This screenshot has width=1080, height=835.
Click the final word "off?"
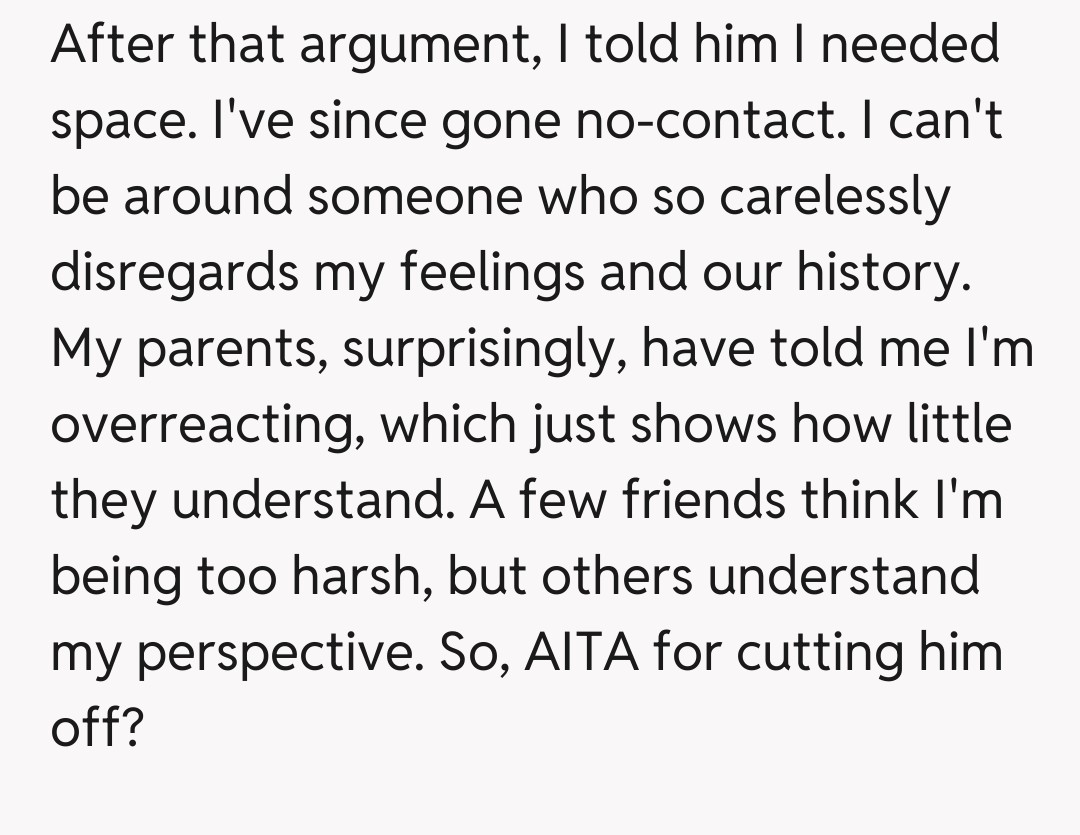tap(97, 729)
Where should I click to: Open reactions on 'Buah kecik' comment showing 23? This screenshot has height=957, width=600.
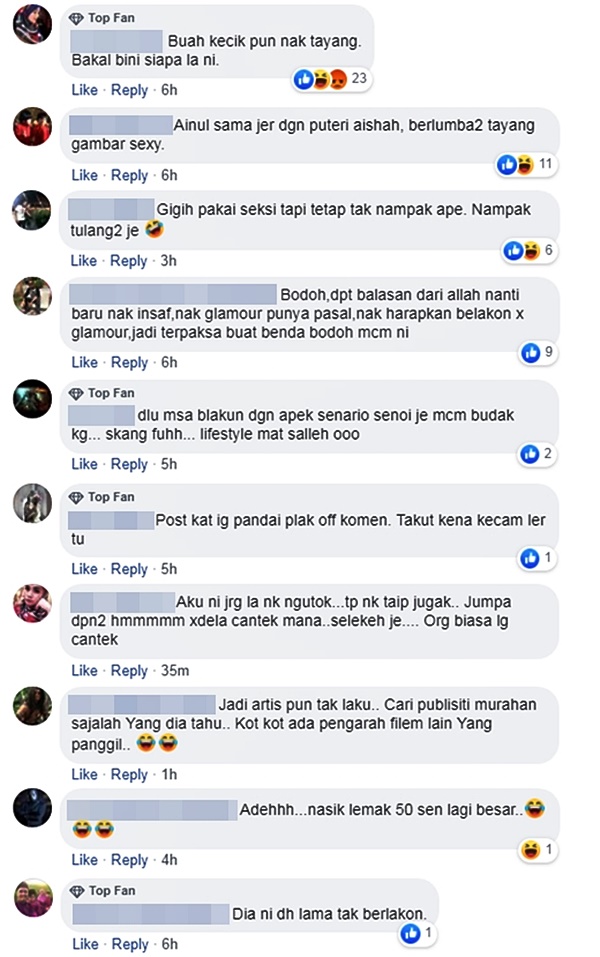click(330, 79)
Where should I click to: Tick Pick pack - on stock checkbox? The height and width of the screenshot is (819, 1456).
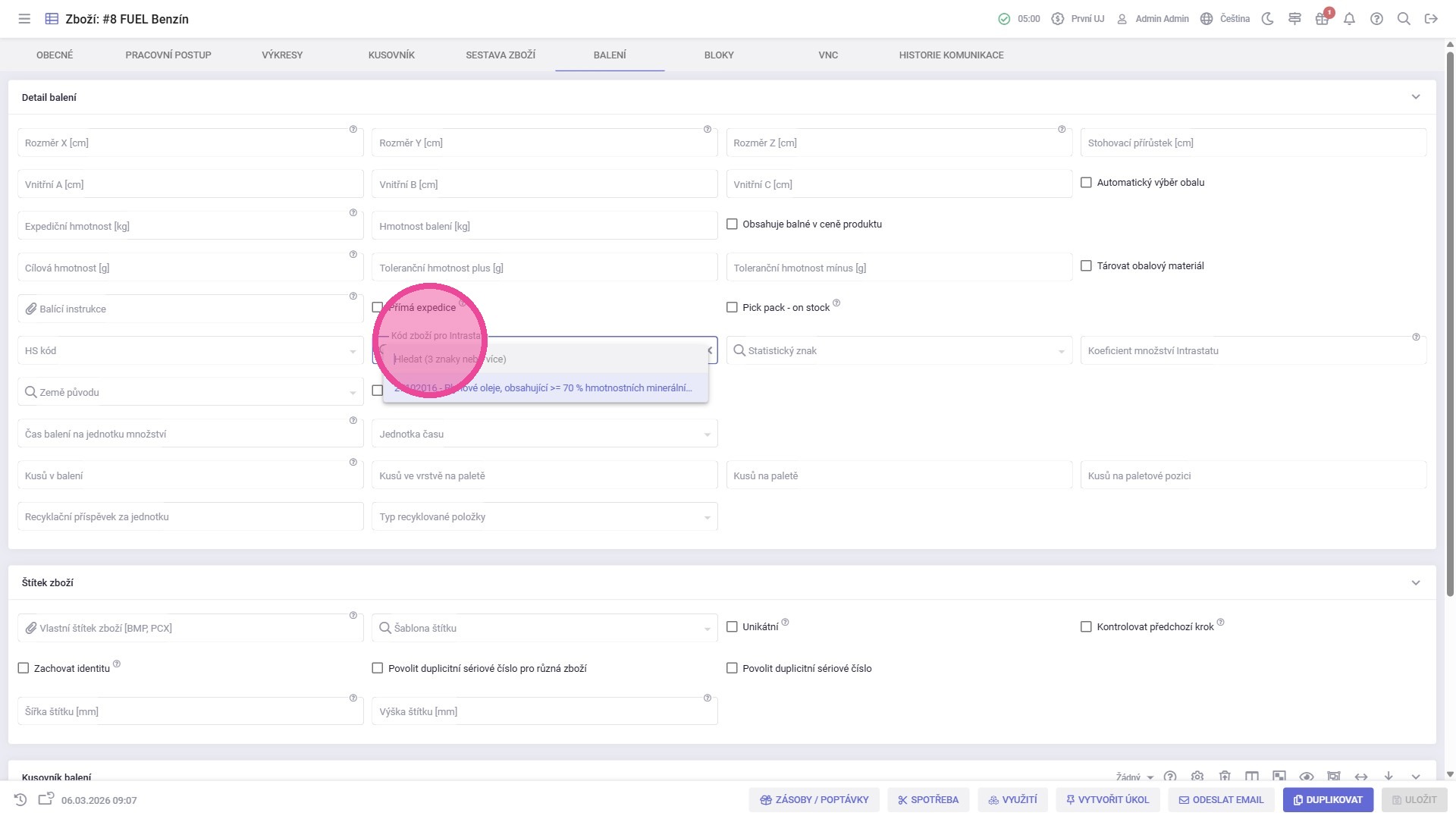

==

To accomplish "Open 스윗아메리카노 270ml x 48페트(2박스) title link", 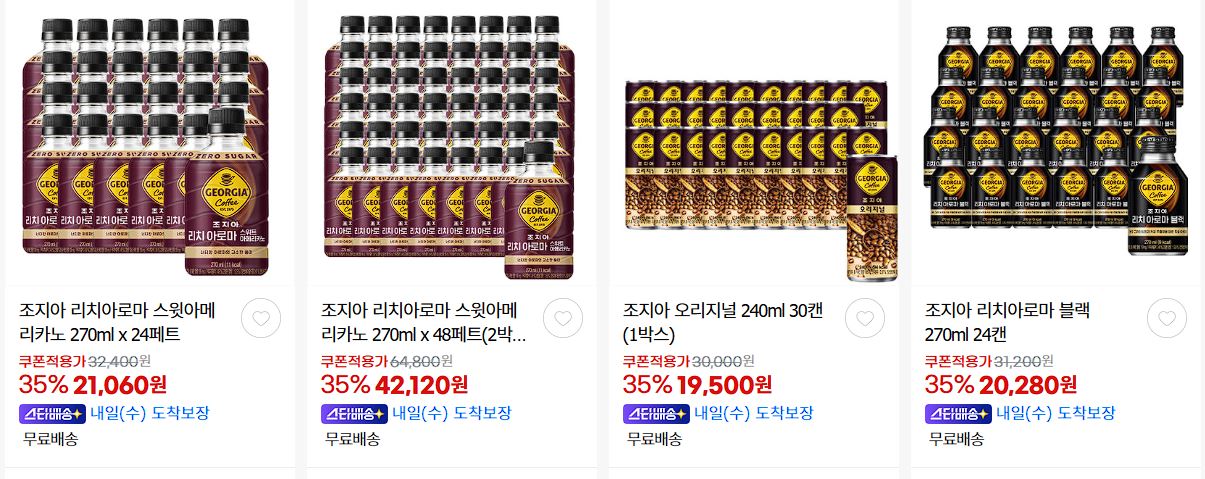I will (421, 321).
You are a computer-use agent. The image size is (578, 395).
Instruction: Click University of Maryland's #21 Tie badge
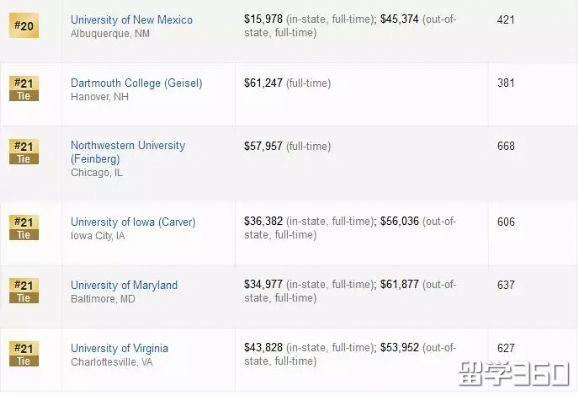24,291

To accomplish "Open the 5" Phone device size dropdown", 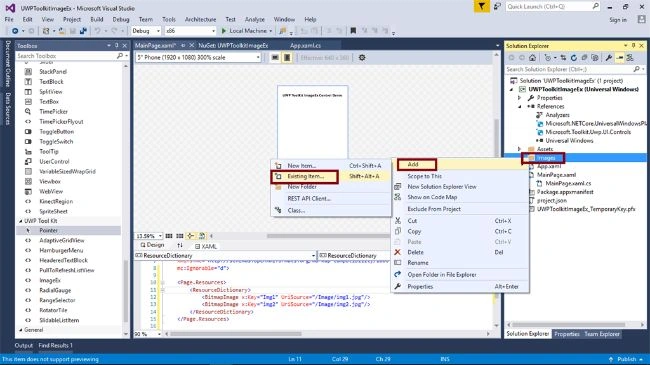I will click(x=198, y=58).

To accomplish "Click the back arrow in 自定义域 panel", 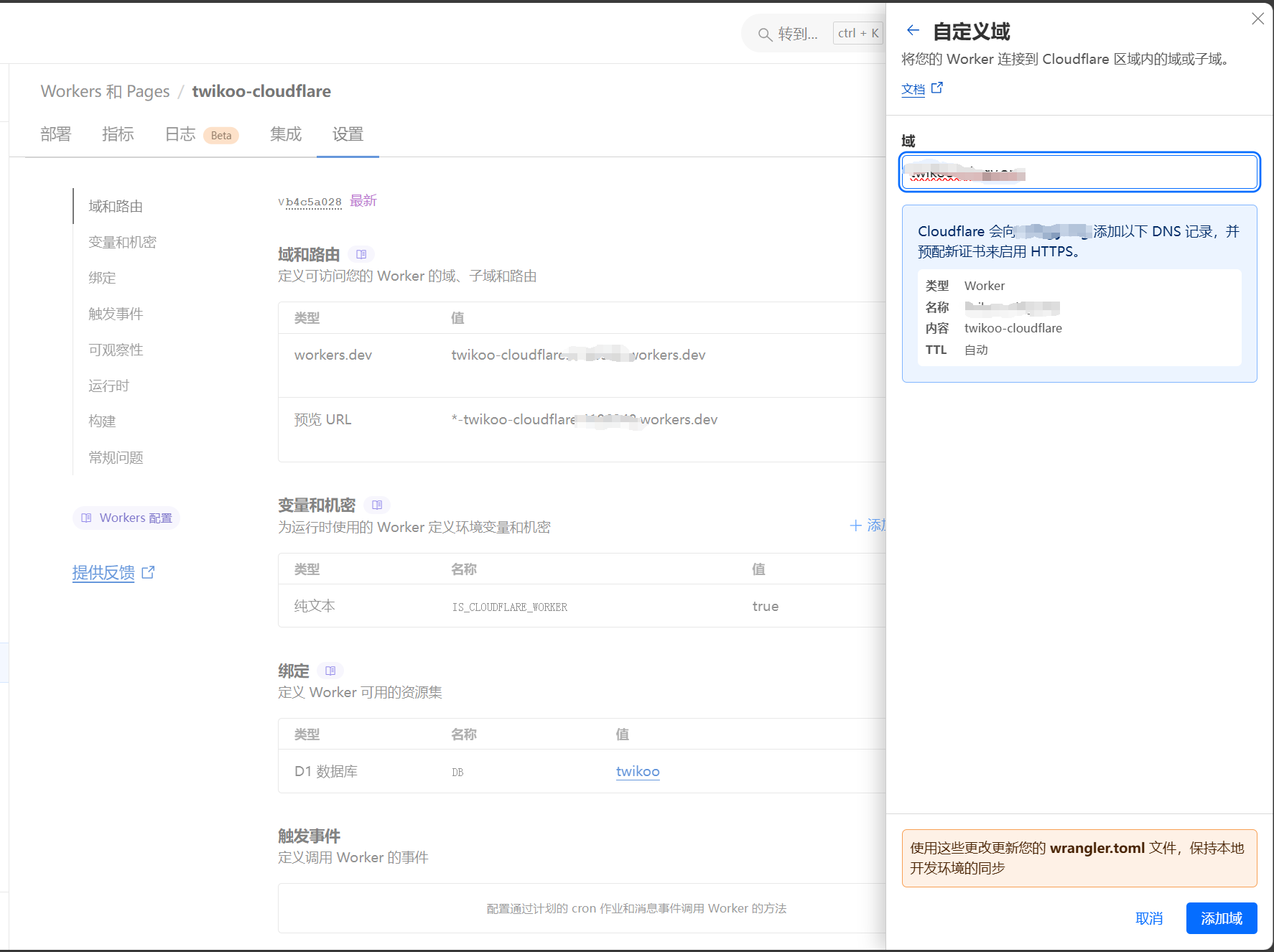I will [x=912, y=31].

...

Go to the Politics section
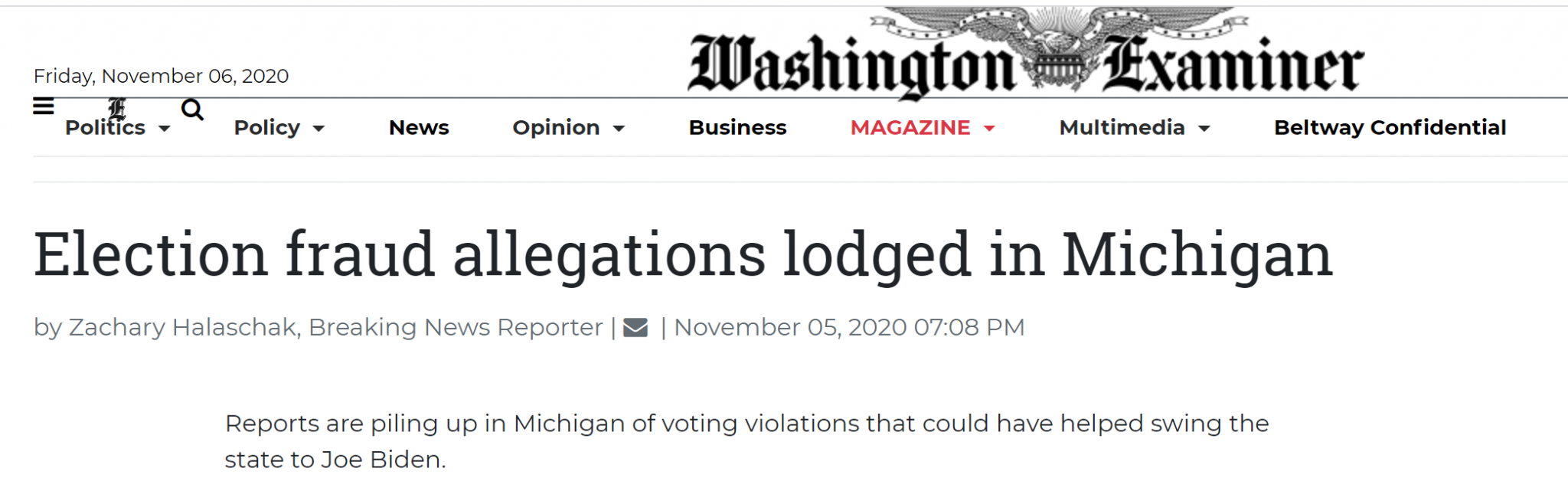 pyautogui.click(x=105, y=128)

» What is asked
Could you write out everything from the line containing "Where should I click to: Open" down to the line containing "Where should I click to: Tick", both ends included, character for character, with the pictures left out?

» Output for this exercise
Where should I click to: Open reactions on 'Buah kecik' comment showing 23? This screenshot has height=957, width=600.
click(330, 79)
Where should I click to: Tick Pick pack - on stock checkbox? The height and width of the screenshot is (819, 1456).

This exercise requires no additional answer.